Most people are able to feel empathy for a friend or loved one who is experiencing physical or emotional pain.  But it is often far more difficult to experience this same feeling when it is a stranger.  Researchers now believe, however, that one of the major factors that prevent us from empathizing with others is stress.

Perhaps surprisingly, the ability to share another's emotions -- or not -- is equally demonstrated by both mice and people, says Jeffrey Mogil, a neuroscientist at McGill University, whose team studied the link between stress and empathy in experiments on the laboratory animals and human volunteers.

"The really cool thing about this is that you get exactly the same findings in mice and people," Mogil says.

Past studies have shown that both mice and people can both experience empathy for someone else's pain, especially if that individual is familiar.  Those same studies have also demonstrated that stress levels rise in both rodents and people when they are in the presence of someone they do not know.

To find a link between stress and empathy, researchers treated male mice with the drug metyrapone, which blocks the stress hormone cortisol, to see how they would respond to pain in other mice.

The treated mice then began reacting to the unfamiliar mice in a manner normally reserved for cagemates showing signs of increased pain behaviors.  However, when the scientists stressed the mice, they showed less empathy when their fellow rodents showed signs of pain.

Researchers then tested the empathy in college students, as well, using the "cold pressor" test, in which one subject plunges one hand into ice water for 30 seconds, then rating the pain on a scale of no pain to the worst pain imaginable. 

When tested alone, the students ranked the pain about midway on the scale.  However, they reported greater discomfort when paired with a friend also taking the same test, and showed more pained facial expressions and often touching their own hands when watching someone else's suffering.

Mogil says that the results are somewhat counterintuitive -- one would expect that being tested across from a friend would reduce the level of pain.

"But it doesn't make it better, it makes it worse," Mogil says. "And the reason for that, we believe, is that your pain is being added onto by the empathy for your friend's pain.
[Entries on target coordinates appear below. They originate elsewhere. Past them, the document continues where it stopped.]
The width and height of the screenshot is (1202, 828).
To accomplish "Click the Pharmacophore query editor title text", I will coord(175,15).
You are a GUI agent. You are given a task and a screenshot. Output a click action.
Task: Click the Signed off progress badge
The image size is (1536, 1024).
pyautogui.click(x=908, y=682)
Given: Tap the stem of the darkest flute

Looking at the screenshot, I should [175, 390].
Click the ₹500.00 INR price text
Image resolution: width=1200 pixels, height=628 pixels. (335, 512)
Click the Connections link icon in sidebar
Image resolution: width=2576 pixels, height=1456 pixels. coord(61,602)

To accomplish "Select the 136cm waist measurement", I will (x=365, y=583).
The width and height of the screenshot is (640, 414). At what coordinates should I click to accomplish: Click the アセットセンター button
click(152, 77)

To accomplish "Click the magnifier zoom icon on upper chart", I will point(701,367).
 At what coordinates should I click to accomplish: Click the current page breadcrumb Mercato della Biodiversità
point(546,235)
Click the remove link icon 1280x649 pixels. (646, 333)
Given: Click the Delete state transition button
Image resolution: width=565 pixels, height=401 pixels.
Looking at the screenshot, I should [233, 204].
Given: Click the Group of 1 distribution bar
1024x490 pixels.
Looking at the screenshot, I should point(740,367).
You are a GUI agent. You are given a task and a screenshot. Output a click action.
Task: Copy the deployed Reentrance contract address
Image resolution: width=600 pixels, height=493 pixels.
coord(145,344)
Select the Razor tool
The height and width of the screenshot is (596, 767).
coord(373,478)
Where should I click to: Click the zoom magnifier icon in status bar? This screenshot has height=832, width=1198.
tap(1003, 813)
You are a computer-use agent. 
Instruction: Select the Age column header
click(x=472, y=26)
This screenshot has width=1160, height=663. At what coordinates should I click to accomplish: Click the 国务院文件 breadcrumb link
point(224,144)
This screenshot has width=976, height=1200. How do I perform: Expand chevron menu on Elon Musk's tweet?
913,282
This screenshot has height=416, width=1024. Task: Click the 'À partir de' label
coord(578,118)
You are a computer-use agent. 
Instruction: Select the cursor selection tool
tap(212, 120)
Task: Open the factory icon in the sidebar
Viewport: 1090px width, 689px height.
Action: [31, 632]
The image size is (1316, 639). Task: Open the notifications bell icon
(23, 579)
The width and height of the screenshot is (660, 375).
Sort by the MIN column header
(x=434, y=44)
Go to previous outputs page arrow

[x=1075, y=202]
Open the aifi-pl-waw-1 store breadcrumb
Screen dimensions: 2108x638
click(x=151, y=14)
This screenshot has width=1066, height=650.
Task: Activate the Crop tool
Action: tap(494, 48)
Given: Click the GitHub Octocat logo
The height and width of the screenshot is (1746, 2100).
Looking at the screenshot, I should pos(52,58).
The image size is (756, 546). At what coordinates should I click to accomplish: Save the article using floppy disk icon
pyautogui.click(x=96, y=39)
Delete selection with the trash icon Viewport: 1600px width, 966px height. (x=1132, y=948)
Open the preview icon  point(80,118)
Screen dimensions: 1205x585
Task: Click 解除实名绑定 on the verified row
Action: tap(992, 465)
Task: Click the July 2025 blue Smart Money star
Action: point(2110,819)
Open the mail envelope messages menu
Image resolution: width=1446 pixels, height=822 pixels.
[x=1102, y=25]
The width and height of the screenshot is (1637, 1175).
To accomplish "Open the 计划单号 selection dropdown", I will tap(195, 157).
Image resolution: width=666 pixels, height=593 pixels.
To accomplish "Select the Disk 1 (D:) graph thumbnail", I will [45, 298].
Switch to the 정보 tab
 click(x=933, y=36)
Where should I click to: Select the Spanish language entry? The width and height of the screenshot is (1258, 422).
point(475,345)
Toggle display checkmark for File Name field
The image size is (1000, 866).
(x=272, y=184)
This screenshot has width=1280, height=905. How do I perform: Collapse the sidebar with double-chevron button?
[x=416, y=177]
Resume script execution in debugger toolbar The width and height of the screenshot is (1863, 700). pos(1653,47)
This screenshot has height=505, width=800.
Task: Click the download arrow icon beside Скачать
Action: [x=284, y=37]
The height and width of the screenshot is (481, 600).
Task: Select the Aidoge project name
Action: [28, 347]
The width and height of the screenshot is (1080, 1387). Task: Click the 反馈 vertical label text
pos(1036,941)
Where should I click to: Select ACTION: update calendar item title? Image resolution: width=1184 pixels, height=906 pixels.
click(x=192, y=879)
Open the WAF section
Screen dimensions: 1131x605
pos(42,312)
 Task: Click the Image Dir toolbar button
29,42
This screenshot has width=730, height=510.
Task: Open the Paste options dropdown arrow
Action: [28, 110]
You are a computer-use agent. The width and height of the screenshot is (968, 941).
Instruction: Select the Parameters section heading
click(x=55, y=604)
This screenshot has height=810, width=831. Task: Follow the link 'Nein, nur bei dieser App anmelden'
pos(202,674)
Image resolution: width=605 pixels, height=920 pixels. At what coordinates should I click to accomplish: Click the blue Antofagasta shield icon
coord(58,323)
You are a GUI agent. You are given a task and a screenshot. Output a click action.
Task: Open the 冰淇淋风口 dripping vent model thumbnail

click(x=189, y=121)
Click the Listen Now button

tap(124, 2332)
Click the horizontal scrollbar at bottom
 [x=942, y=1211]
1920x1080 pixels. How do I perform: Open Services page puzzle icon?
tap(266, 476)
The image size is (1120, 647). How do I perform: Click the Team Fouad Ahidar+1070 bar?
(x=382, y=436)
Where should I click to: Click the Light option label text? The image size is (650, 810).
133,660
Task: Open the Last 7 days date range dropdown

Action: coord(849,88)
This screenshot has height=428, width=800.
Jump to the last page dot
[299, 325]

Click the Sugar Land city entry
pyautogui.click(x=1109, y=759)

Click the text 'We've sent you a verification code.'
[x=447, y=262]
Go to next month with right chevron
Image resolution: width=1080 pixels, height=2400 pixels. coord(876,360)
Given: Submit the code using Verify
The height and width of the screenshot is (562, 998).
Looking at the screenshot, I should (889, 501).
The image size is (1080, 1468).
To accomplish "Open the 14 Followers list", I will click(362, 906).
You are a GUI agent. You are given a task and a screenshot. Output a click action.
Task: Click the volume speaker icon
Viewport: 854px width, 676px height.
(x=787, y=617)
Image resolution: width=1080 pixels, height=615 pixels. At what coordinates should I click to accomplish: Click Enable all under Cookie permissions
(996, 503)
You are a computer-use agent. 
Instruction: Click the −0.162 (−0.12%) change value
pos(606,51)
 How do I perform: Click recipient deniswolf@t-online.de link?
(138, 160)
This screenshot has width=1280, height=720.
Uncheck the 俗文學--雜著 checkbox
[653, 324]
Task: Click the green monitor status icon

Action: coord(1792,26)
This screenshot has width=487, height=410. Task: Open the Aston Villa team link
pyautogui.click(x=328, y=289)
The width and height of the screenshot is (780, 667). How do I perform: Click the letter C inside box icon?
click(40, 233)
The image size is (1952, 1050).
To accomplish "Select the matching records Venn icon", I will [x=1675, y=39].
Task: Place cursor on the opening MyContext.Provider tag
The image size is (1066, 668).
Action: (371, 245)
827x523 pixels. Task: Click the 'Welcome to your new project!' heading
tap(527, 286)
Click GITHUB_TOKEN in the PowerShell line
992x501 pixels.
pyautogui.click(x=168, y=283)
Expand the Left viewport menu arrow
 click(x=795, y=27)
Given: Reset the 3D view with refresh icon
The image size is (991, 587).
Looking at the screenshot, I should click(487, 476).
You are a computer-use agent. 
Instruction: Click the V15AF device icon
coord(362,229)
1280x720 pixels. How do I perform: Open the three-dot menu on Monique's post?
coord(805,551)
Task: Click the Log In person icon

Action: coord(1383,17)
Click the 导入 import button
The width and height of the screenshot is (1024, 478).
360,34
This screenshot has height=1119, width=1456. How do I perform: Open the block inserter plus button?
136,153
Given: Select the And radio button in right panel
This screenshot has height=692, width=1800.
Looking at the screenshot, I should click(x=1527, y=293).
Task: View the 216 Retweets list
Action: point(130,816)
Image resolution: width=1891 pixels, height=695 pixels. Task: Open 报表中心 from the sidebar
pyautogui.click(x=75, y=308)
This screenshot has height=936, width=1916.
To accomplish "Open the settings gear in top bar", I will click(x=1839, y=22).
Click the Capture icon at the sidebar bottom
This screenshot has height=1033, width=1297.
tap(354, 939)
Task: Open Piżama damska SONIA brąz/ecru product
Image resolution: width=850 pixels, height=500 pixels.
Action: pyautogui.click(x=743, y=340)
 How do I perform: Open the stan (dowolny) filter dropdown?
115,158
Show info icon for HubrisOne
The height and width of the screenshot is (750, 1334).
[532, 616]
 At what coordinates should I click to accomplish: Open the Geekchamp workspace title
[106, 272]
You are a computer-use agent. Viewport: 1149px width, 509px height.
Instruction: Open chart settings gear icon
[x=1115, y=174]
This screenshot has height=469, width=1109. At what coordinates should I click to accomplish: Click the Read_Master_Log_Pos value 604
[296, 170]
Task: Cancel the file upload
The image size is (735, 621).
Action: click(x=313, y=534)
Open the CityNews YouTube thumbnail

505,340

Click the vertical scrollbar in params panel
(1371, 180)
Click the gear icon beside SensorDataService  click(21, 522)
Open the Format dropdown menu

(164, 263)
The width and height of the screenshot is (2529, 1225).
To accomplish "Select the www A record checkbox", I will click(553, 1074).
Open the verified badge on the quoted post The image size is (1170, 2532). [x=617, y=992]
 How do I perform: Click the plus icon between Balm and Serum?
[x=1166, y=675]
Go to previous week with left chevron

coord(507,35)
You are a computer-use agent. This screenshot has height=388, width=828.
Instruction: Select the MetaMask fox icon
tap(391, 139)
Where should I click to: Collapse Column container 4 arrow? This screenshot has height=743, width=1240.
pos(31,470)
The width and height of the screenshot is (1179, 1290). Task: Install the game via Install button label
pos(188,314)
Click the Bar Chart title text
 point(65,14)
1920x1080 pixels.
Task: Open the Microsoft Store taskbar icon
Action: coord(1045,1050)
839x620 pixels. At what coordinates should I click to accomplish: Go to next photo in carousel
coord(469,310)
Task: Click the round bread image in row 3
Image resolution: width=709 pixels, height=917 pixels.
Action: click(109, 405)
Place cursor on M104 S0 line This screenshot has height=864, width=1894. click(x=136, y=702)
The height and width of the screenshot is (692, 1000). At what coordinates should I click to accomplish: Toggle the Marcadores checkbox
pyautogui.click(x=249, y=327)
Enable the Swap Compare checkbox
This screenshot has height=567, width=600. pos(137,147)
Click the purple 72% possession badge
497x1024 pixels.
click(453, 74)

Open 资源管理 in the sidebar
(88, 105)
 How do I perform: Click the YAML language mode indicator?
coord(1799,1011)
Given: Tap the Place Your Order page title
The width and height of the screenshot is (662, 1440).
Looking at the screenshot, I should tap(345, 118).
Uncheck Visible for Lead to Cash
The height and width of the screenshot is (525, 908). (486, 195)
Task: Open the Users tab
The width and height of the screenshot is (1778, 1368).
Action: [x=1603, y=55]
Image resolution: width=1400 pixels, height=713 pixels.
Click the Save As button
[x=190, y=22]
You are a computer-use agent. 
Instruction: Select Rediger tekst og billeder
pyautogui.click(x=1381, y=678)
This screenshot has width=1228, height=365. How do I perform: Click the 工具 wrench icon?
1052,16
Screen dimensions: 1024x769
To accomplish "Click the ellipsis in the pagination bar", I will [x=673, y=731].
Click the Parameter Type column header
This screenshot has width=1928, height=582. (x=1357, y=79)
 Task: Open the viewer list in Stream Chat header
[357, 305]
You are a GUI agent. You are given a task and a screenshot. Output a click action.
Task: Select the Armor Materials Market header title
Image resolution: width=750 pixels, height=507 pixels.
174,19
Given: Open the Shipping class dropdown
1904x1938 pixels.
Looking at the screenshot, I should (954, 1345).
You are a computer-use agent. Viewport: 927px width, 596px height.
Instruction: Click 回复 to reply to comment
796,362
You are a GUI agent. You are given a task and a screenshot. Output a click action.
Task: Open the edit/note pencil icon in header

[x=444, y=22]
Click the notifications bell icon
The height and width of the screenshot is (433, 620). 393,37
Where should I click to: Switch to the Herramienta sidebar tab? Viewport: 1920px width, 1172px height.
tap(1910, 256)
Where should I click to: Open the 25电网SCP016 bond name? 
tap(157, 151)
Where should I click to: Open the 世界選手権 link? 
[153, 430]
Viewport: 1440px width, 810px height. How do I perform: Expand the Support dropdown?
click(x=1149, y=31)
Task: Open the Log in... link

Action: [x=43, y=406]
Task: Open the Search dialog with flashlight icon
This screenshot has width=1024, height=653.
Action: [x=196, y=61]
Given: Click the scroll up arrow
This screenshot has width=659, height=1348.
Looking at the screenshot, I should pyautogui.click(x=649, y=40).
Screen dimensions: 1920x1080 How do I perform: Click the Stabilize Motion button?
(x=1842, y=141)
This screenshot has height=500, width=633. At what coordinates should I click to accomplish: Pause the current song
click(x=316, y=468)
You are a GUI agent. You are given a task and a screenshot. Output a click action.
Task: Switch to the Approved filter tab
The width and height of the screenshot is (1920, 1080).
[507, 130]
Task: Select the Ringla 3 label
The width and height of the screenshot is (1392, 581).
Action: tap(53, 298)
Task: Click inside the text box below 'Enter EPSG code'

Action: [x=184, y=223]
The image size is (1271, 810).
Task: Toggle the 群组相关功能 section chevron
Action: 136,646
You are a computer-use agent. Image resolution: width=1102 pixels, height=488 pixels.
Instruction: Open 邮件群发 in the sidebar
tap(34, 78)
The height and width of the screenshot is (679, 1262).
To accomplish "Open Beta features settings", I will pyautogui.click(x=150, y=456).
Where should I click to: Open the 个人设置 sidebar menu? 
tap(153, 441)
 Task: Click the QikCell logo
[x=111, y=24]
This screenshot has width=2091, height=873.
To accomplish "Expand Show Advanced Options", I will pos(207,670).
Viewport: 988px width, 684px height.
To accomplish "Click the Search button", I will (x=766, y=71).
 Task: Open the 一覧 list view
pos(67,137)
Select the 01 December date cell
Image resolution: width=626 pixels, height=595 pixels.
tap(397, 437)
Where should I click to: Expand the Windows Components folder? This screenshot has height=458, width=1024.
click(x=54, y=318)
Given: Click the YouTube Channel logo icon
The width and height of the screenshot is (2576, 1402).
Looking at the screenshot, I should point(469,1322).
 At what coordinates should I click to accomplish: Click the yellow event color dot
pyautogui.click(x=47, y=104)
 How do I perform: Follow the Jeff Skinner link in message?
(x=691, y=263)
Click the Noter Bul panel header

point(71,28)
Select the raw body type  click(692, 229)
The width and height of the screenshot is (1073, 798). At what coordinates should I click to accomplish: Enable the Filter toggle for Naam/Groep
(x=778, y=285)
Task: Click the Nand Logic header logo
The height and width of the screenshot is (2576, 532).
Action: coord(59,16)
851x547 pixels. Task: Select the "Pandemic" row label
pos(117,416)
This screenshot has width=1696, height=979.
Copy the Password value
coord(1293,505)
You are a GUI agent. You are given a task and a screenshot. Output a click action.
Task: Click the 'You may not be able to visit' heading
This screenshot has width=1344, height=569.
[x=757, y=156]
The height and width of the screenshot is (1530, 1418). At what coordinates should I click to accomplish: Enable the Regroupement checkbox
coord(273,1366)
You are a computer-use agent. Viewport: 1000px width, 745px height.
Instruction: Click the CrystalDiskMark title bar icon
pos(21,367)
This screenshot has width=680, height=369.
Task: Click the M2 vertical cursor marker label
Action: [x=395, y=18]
This extra bit of pain is actually coming from the contagion from the other person."

In contrast, when the volunteers were paired with strangers, their pain ratings were the same as when tested alone.  However, when given the stress-blocking metyrapone, they reported increased pain from the ice water.

"So we think what is preventing people from empathizing with each other on this very basic level is the fact that they're stressed because they find themselves in close quarters with someone they've never met before. So their empathy is unable to present itself."

Tony Buchanan, a neuroscientist at St. Louis University who also studies the effects of stress, says the McGill findings suggest that finding ways to reduce stress could potentially increase interpersonal empathy.

"In Mogil's study, people showed this empathy response to their friends but not to other classmates, who are just like them presumably. They're just like them, but they don't know them," Buchanan says.

"The idea would be: how do we get that empathy between the dyads in this study to extend to people who are your neighbors, to people who live across a border from you, to people who are a different religion?"